[Saved data entries]
++++++++++

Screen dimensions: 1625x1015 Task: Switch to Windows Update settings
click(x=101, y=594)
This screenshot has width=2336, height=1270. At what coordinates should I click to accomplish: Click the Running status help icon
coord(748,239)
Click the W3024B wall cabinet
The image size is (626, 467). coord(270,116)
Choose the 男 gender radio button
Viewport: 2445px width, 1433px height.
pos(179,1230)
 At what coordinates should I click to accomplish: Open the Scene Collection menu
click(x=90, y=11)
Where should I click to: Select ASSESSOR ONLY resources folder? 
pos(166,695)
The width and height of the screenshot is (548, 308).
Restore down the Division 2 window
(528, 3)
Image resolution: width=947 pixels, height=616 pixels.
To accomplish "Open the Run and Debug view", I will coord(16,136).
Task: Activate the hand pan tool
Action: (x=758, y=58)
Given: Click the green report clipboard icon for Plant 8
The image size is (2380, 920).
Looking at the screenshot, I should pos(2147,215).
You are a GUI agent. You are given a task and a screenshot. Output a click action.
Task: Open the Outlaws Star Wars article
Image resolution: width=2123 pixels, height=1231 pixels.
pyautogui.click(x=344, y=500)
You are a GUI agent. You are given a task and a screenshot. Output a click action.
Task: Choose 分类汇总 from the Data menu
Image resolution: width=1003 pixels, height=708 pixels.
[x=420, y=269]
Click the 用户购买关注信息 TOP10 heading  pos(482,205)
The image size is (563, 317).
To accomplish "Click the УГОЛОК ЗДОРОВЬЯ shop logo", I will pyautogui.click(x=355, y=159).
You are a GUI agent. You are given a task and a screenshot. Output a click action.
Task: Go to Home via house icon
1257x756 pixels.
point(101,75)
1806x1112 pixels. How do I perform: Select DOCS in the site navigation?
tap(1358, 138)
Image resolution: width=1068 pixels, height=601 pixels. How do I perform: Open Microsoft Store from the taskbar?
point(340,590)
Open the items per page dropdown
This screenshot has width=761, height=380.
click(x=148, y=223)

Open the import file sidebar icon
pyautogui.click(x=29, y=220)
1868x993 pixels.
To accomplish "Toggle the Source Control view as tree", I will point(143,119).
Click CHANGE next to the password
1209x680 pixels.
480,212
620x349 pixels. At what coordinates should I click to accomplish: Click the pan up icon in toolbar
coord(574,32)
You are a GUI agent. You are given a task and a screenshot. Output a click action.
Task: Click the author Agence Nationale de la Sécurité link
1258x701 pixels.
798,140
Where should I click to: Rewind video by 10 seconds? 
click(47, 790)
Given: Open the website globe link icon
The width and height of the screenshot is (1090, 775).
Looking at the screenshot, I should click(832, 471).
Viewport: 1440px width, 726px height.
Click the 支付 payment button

++++++++++

# Problem description
Every record must be transcribed exactly as written.

# Answer for the task
Screen dimensions: 1625x1015 Task: Switch to Windows Update settings
click(x=101, y=594)
This screenshot has width=2336, height=1270. At what coordinates should I click to accomplish: Click the Running status help icon
coord(748,239)
Click the W3024B wall cabinet
The image size is (626, 467). coord(270,116)
Choose the 男 gender radio button
Viewport: 2445px width, 1433px height.
pos(179,1230)
 At what coordinates should I click to accomplish: Open the Scene Collection menu
click(x=90, y=11)
Where should I click to: Select ASSESSOR ONLY resources folder? 
pos(166,695)
The width and height of the screenshot is (548, 308).
Restore down the Division 2 window
(528, 3)
Image resolution: width=947 pixels, height=616 pixels.
To accomplish "Open the Run and Debug view", I will coord(16,136).
Task: Activate the hand pan tool
Action: (x=758, y=58)
Given: Click the green report clipboard icon for Plant 8
The image size is (2380, 920).
Looking at the screenshot, I should pos(2147,215).
You are a GUI agent. You are given a task and a screenshot. Output a click action.
Task: Open the Outlaws Star Wars article
Image resolution: width=2123 pixels, height=1231 pixels.
pyautogui.click(x=344, y=500)
You are a GUI agent. You are given a task and a screenshot. Output a click action.
Task: Choose 分类汇总 from the Data menu
Image resolution: width=1003 pixels, height=708 pixels.
[x=420, y=269]
Click the 用户购买关注信息 TOP10 heading  pos(482,205)
The image size is (563, 317).
To accomplish "Click the УГОЛОК ЗДОРОВЬЯ shop logo", I will pyautogui.click(x=355, y=159).
You are a GUI agent. You are given a task and a screenshot. Output a click action.
Task: Go to Home via house icon
1257x756 pixels.
point(101,75)
1806x1112 pixels. How do I perform: Select DOCS in the site navigation?
tap(1358, 138)
Image resolution: width=1068 pixels, height=601 pixels. How do I perform: Open Microsoft Store from the taskbar?
point(340,590)
Open the items per page dropdown
This screenshot has width=761, height=380.
click(x=148, y=223)

Open the import file sidebar icon
pyautogui.click(x=29, y=220)
1868x993 pixels.
To accomplish "Toggle the Source Control view as tree", I will point(143,119).
Click CHANGE next to the password
1209x680 pixels.
480,212
620x349 pixels. At what coordinates should I click to accomplish: Click the pan up icon in toolbar
coord(574,32)
You are a GUI agent. You are given a task and a screenshot. Output a click action.
Task: Click the author Agence Nationale de la Sécurité link
1258x701 pixels.
798,140
Where should I click to: Rewind video by 10 seconds? 
click(47, 790)
Given: Open the website globe link icon
The width and height of the screenshot is (1090, 775).
Looking at the screenshot, I should click(832, 471).
Viewport: 1440px width, 726px height.
Click the 支付 payment button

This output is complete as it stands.